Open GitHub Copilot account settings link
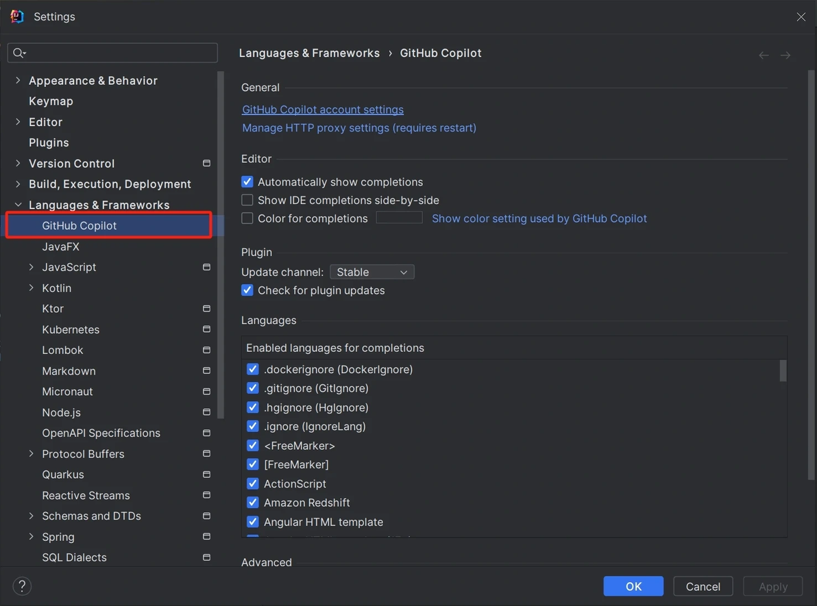The width and height of the screenshot is (817, 606). pos(323,110)
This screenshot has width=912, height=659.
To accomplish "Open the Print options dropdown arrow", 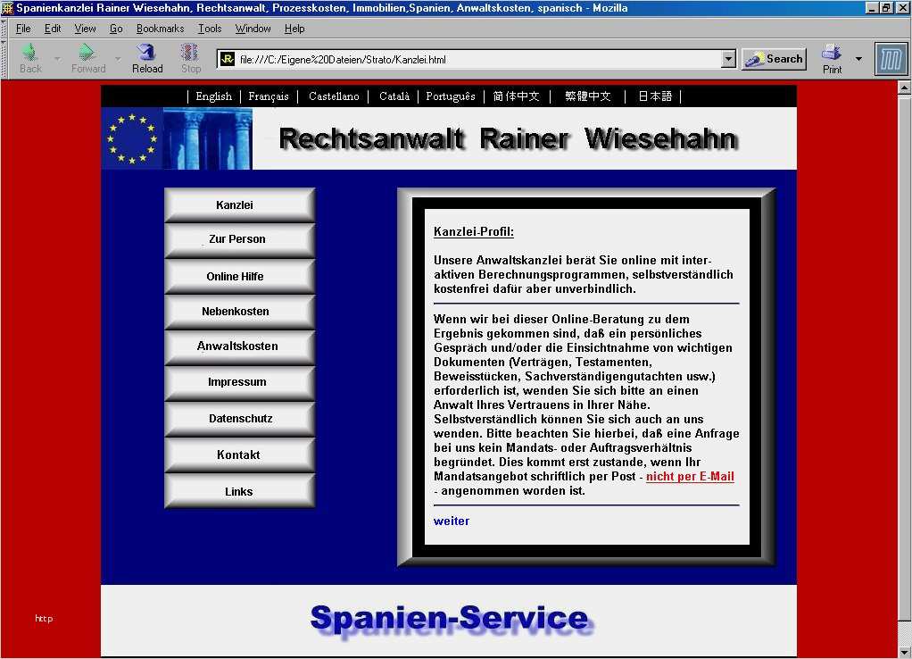I will pos(858,59).
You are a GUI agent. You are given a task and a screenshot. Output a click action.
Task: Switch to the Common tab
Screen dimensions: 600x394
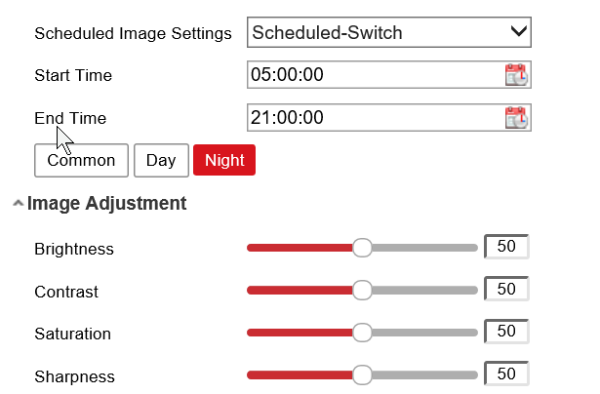(81, 161)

==================================================

**Activity**. All that belongs in the answer is the lines from the line with "Task: Switch to the Common tab" through the closing line of the entries, inclusive, transcribed exactly and free of pictures.

**Response**.
Task: Switch to the Common tab
Screen dimensions: 600x394
(81, 161)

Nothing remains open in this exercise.